Control of interpolation algorithm

BSplines

The interpolation type is described in terms of degree and, if necessary, boundary conditions. There are currently four degrees available: Constant, Linear, Quadratic, and Cubic corresponding to B-splines of degree 0, 1, 2, and 3 respectively.

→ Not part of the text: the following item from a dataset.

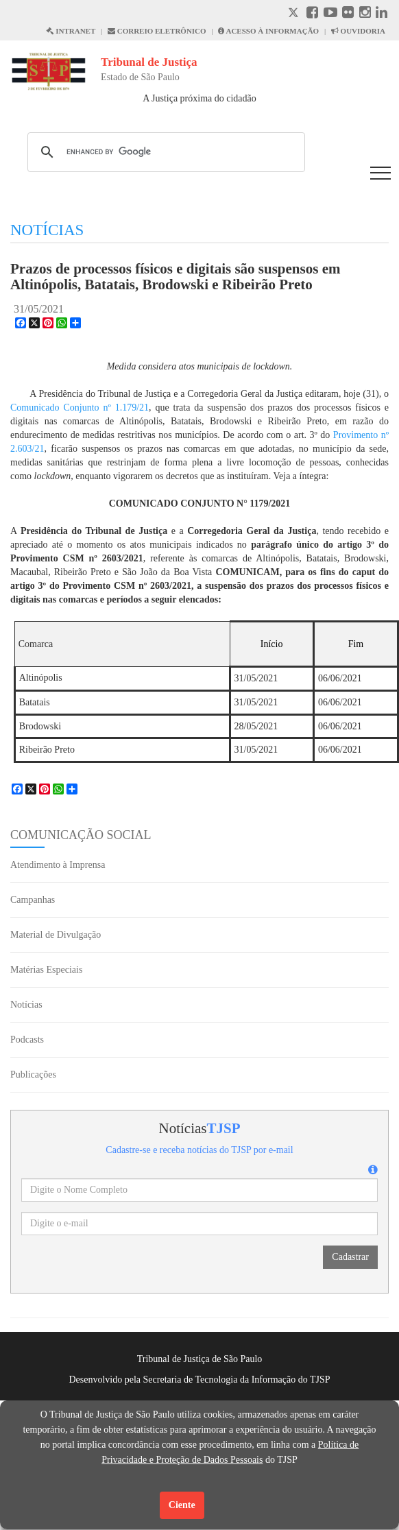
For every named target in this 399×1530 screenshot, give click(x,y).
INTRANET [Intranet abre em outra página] (70, 31)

B-splines of quadratic or higher degree require solving an equation system to obtain the interpolation coefficients, and for that you must specify a boundary condition that is applied to close the system. The following boundary conditions are implemented: Flat, Line (alternatively, Natural), Free, Periodic and Reflect; their mathematical implications are described in detail in the pdf document under /doc/latex. When specifying these boundary conditions you also have to specify whether they apply at the edge grid point (OnGrid()) or beyond the edge point halfway to the next (fictitious) grid point (OnCell()).

Some examples:

# Nearest-neighbor interpolation
itp = interpolate(a, BSpline(Constant()))
v = itp(5.4)   # returns a[5]

# (Multi)linear interpolation
itp = interpolate(A, BSpline(Linear()))
v = itp(3.2, 4.1)  # returns 0.9*(0.8*A[3,4]+0.2*A[4,4]) + 0.1*(0.8*A[3,5]+0.2*A[4,5])

# Quadratic interpolation with reflecting boundary conditions
# Quadratic is the lowest order that has continuous gradient
itp = interpolate(A, BSpline(Quadratic(Reflect(OnCell()))))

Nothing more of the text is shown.